>> begin

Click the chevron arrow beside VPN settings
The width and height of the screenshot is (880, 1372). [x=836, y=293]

>> end
>> begin

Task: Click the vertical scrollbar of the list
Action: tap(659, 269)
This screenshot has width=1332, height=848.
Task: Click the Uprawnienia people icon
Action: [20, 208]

>> end
>> begin

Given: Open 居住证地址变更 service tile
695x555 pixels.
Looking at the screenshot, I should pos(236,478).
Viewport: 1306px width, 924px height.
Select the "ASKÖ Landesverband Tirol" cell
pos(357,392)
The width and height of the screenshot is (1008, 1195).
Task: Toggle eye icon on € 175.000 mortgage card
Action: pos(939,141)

>> end

# What to produce
Copy out again, word for word, the lines starting at the one containing "Given: Open 居住证地址变更 service tile" and ending at the one containing "Action: pos(939,141)", including both of those lines.

# Final result
Given: Open 居住证地址变更 service tile
695x555 pixels.
Looking at the screenshot, I should pos(236,478).
Viewport: 1306px width, 924px height.
Select the "ASKÖ Landesverband Tirol" cell
pos(357,392)
The width and height of the screenshot is (1008, 1195).
Task: Toggle eye icon on € 175.000 mortgage card
Action: pos(939,141)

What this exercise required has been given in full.